## Work instructions
In the passage on negotiating rules with children, copy out everything from "The word negotiation" down to "you want either.", replacing "discussion" with "conversation".

-- START Article --

Mum (or Dad), can I stay over with John on Thursday night?
No – Friday is a school day
But Ma (or Da) – I won’t have any homework that night and...
Conversations like this can go on and on until a parent gives in, either from exhaustion, or children being the expert negotiators that they are, from being out manoeuvred. Each time the child wins a negotiation it is more likely that the next conversation will follow exactly the same course.
One effective way to avoid being drawn into conversations like these is to agree on the rules up front. It means you have one negotiation in which you agree how all similar situations will be handled in future. Then you stick to that agreement. You can do it for bedtime, sleepovers, watching TV or doing homework. It also works in marriages and in dealing with your in-laws!
The word negotiation means an agreement that is reached through discussion. That means you won’t always get exactly what you want. It also means that imposing your own expectations will not get you the agreement you want either.

-- END Article --
-- START Entries provided --

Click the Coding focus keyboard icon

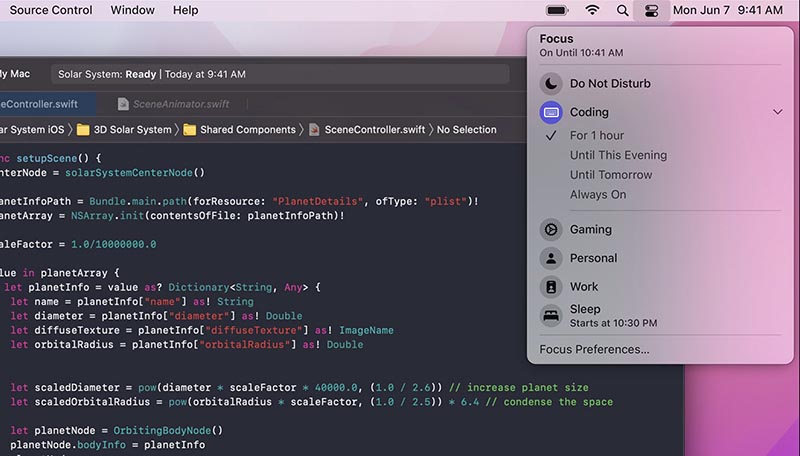(x=551, y=112)
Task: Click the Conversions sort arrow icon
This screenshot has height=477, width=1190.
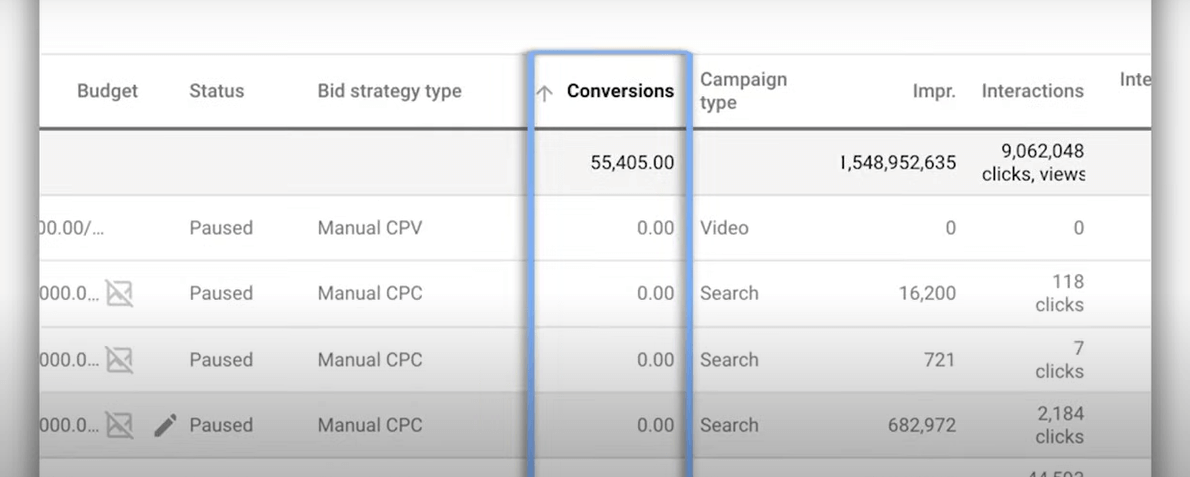Action: coord(544,93)
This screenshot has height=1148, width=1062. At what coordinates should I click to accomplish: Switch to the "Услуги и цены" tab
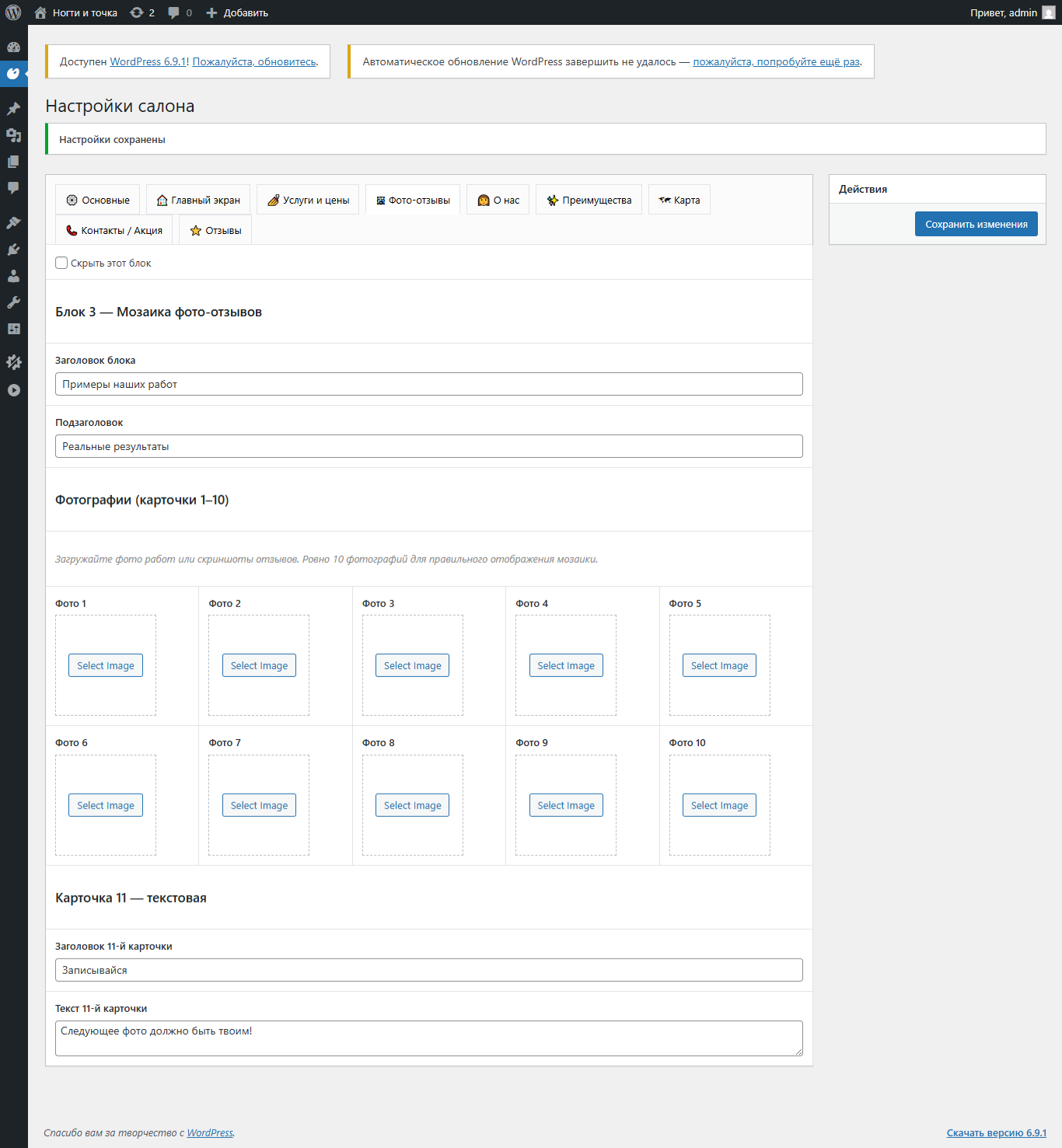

-- END Entries provided --

## Result for this exercise
The word negotiation means an agreement that is reached through conversation. That means you won’t always get exactly what you want. It also means that imposing your own expectations will not get you the agreement you want either.